匠の技とアイデアがコンパクトに凝縮した「技術の玉手箱」
日本の中小製造企業の武器は「アイデア」「使いこなし」「すり合わせ」
日本大学 生産工学部 機械工学科 特任教授 高橋 進 氏
「第35回優秀板金製品技能フェア」(以下、板金フェア)の審査委員会副委員長を務めた日本大学生産工学部機械工学科の高橋進特任教授。日産自動車の車両技術開発試作部に在籍中の2004年度に板金フェアの審査委員となり、2020年度に審査委員会副委員長に就任。18年間にわたって、専門分野である塑性加工の視点から応募作品の審査に携わってきた。

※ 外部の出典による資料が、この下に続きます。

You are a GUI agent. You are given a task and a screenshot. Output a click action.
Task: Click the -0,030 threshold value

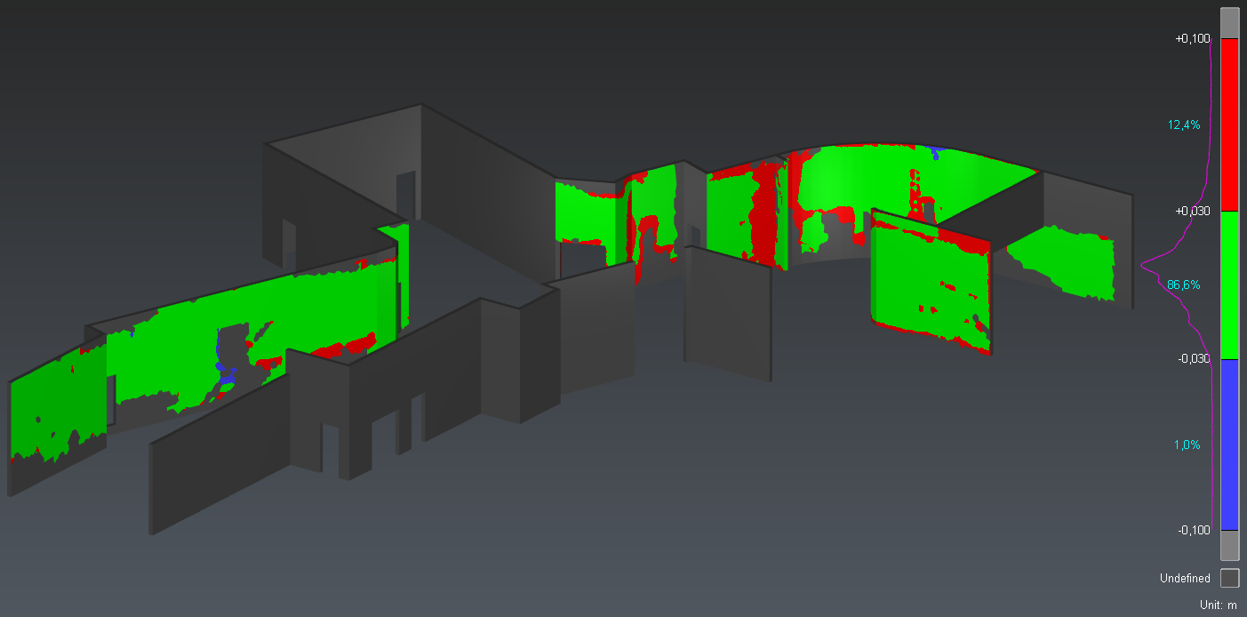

高橋特任教授は、日産自動車でプレス成形を中心とした塑性加工、樹脂成形、組立等のシミュレーション技術の開発に従事。日本大学に移ってからも自動車を中心とした先進的なものづくりに関する研究を中心に行ってきた。主な研究分野は、自動車のパネル部品(ドア、トランク、フード等)をプレス成形する「塑性加工」、自動車の樹脂製品(バンパー等)の射出成形等の「樹脂成形」など。自動車以外に応用可能な成形方法についても幅広く研究対象とし、学会・協会を通じて日本固有の生産技術の研究・提案を行ってきた。
今回の板金フェアの特徴と今後への期待について、高橋特任教授に話を聞いた。
匠の技とアイデアがコンパクトに凝縮
― 今回の板金フェアにはどんな印象をお持ちですか。
高橋進氏(以下、姓のみ) 一言で言うと「技術の玉手箱」という印象で、匠の技とアイデアがコンパクトに凝縮された作品が多かったと感じます。過去の受賞作品の中には大型の作品も見られましたが、今回は目立ちませんでした。
また、インドの企業の作品が「溶接品の部」のグランプリを受賞したことも見逃せません。海外でも板金フェアの認知度が高まり、海外からの参加者が増え、作品の技術レベルが向上していることがうかがえます。
コロナ禍の中で「WEB投票」という活路を見いだし、海外からも参加しやすくなったこと、Web上での作品の360°ビューを実装するなど、回を重ねるごとにブラッシュアップしていったことが大きく作用していると思います。
海外企業の技術レベルが向上 ― 日本の中小製造業がすべきこと
― 海外の板金企業が日本をキャッチアップしてきているというコメントも聞かれます。
高橋 加工設備が進化している以上、海外の技術レベルが日本に追いついてくるのは避けられません。板金加工だけでなく、自動車も機械加工もプレス加工も同じで、今は設備の進歩と加工に関するIT技術の向上により、日本の70~80%のレベルのものはすぐにできてしまう時代です。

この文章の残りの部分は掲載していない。